Koalisi besar KIM, yang sebelumnya mendukung Prabowo dan Gibran dalam pemilihan presiden Februari lalu, terdiri dari partai-partai besar seperti Golkar, Gerindra, Demokrat, dan PAN. Dalam beberapa minggu terakhir, Nasdem, PKB, dan PKS bergabung dengan koalisi ini, membentuk KIM Plus. Menurut Titi, Jokowi berupaya mereplikasi model KIM Plus dalam Pilkada dengan memengaruhi berbagai partai politik.
Dominasi dan pengaruh Jokowi yang masih signifikan dalam pemerintahan menjadi salah satu sorotan utama dalam Pilkada Serentak ini. “Kontroversi muncul terkait upaya menduplikasi dan mereplikasi KIM dalam Pilkada,” jelas Titi.

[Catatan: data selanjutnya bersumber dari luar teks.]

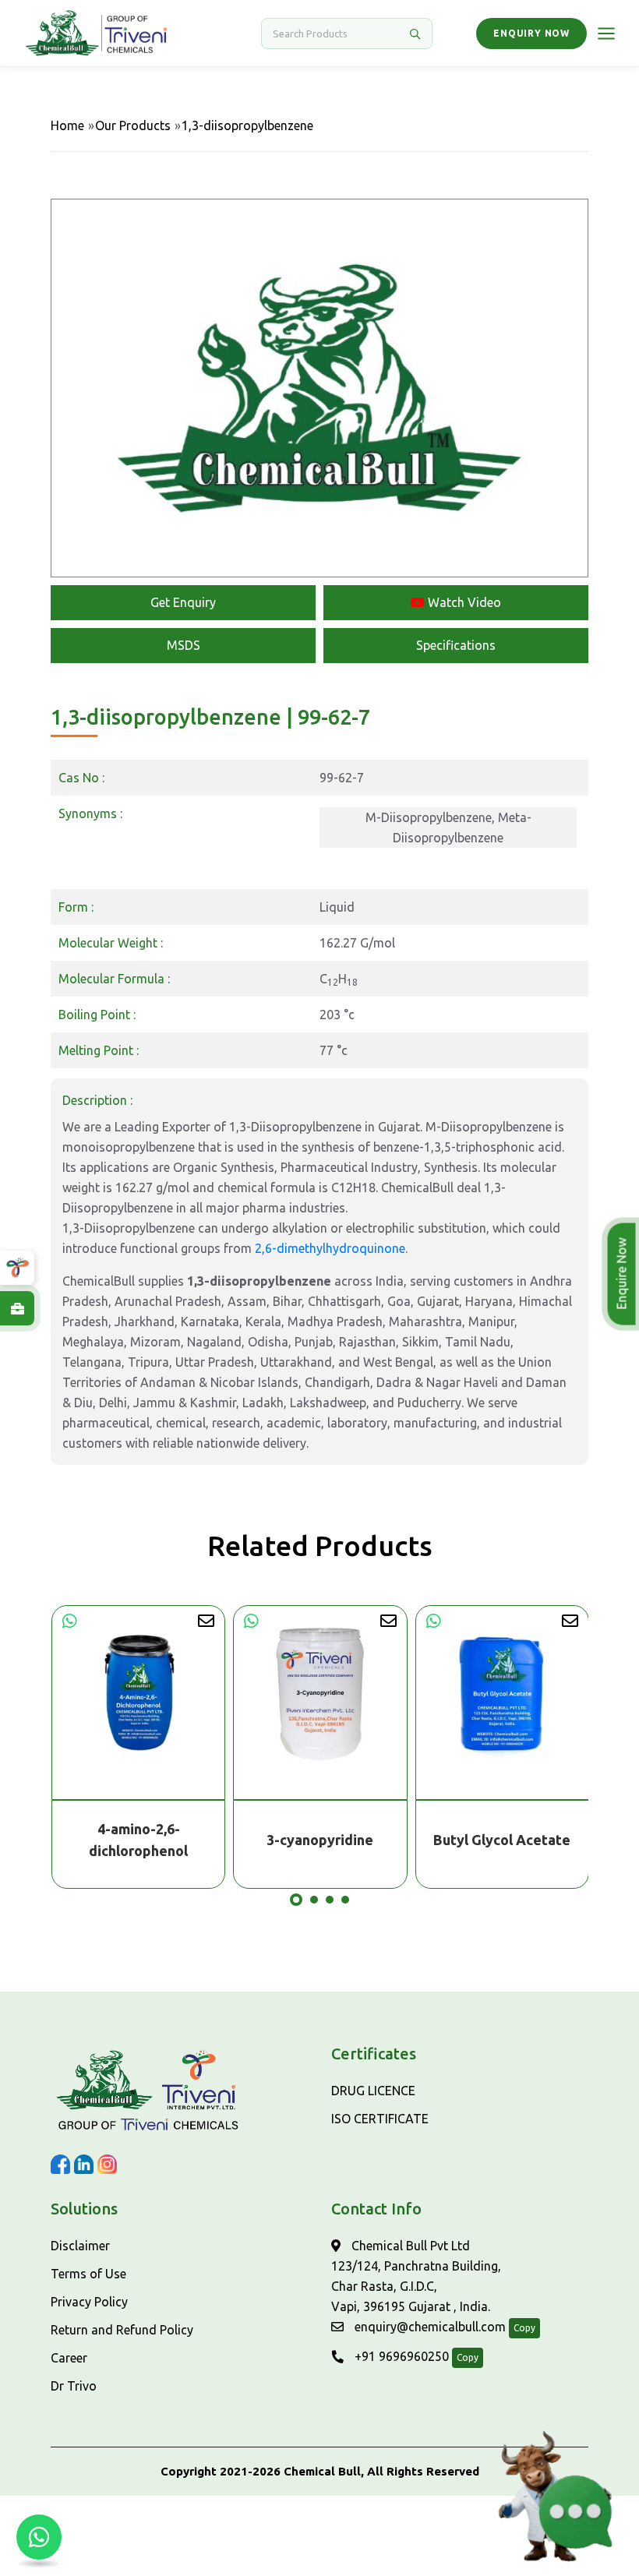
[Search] (414, 33)
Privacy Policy (89, 2302)
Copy (524, 2328)
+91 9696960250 (400, 2356)
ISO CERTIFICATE (380, 2119)
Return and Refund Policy (122, 2330)
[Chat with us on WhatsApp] (39, 2537)
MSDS (183, 645)
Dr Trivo (74, 2386)
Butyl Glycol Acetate (319, 1839)
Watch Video (463, 602)
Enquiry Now (531, 33)
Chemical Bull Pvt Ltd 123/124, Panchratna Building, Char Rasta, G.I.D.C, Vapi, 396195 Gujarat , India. (416, 2276)
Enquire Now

Pertarungan politik di Pilkada kali ini akan menjadi ujian bagi kekuatan koalisi besar pendukung Jokowi, KIM Plus, versus koalisi yang dibentuk PDIP. Sri Hastjarjo, pengamat komunikasi politik dari Universitas Sebelas Maret Solo, menilai bahwa Pilkada ini akan menjadi head-to-head antara koalisi pendukung Jokowi dan koalisi PDIP. “Putusan MK membuka jalan bagi PDIP dan partai non-parlemen untuk mengusung calon, menjadikannya ujian bagi Koalisi Indonesia Maju untuk melihat apakah ada perpecahan atau pembentukan koalisi baru,” tutup Sri Hastjarjo.
Pilkada ini juga merupakan momen pembuktian bagi PDIP, yang memenangkan Pemilu Legislatif di beberapa daerah, termasuk Jawa Tengah yang dikenal sebagai “kandang banteng,” apakah mereka mampu mempertahankan dominasi suara di Pilkada kali ini.